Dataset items
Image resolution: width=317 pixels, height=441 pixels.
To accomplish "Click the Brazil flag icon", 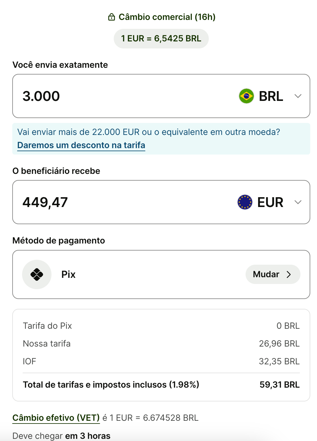I will point(246,96).
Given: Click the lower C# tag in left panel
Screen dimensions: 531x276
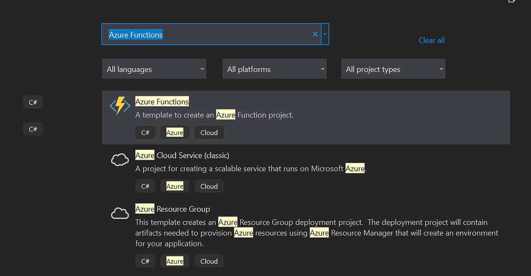Looking at the screenshot, I should [33, 129].
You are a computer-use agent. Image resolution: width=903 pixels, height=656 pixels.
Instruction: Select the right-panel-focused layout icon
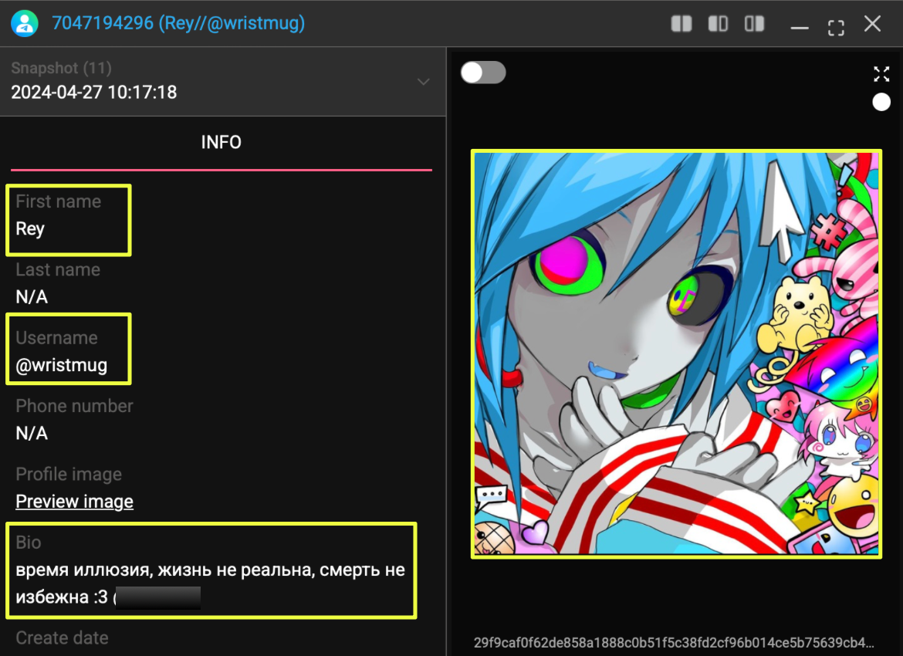tap(754, 24)
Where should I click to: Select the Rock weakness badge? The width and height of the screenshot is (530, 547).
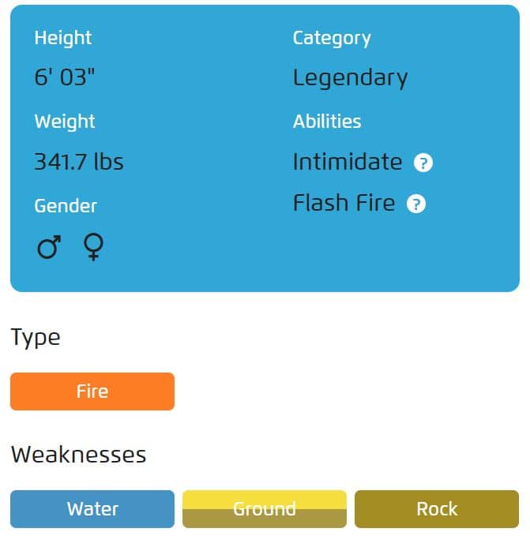[437, 509]
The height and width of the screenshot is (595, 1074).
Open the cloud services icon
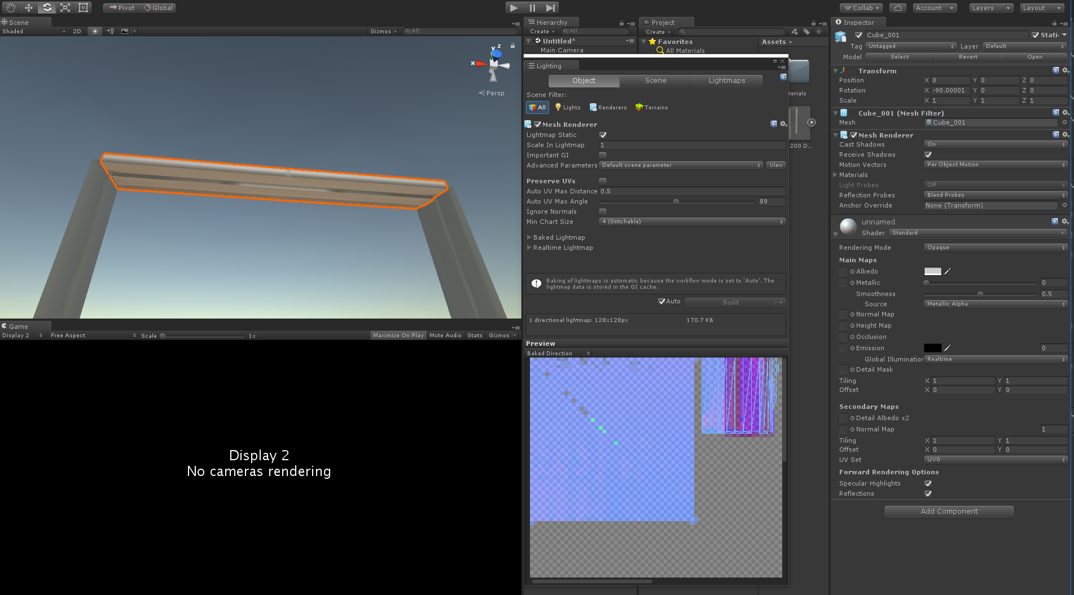point(898,8)
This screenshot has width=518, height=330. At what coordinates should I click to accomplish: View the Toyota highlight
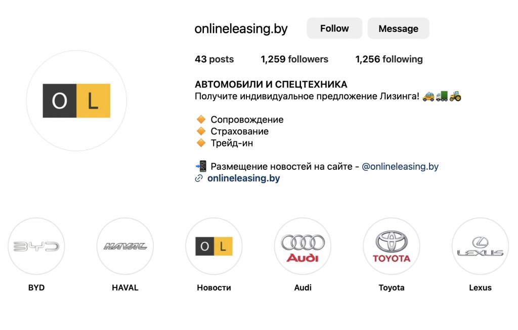point(391,246)
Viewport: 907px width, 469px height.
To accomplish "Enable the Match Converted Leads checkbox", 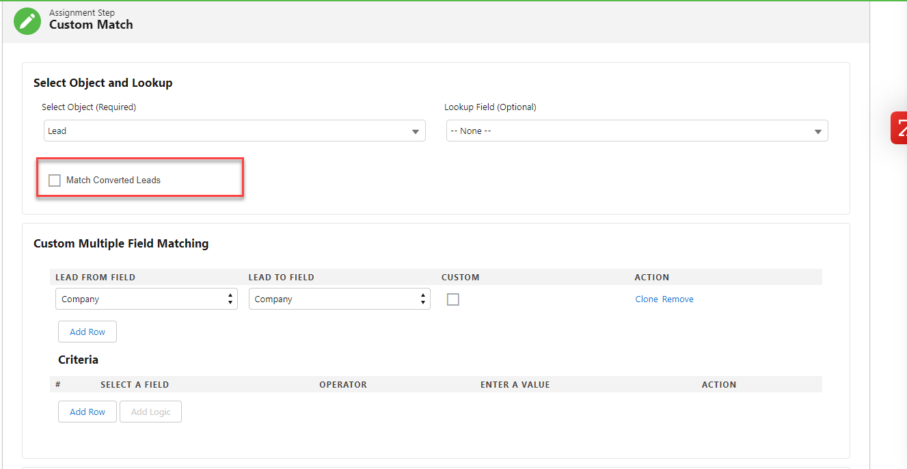I will 55,180.
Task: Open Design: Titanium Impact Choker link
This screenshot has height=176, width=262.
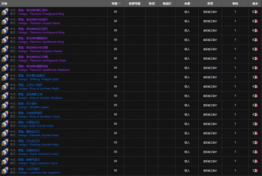Action: [x=40, y=51]
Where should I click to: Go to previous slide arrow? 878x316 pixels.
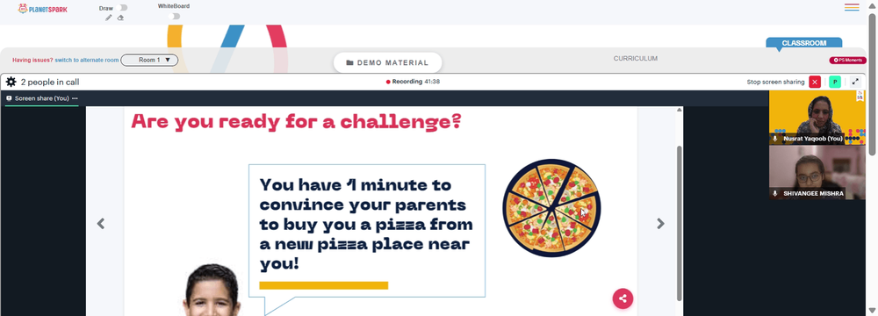[101, 224]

EXERCISE -
Copy every line of the entries above in which "resolution" occurs.

ANSWER -
Image resolution: width=317 pixels, height=441 pixels.
You are a computer-use agent. Image resolution: width=903 pixels, height=656 pixels.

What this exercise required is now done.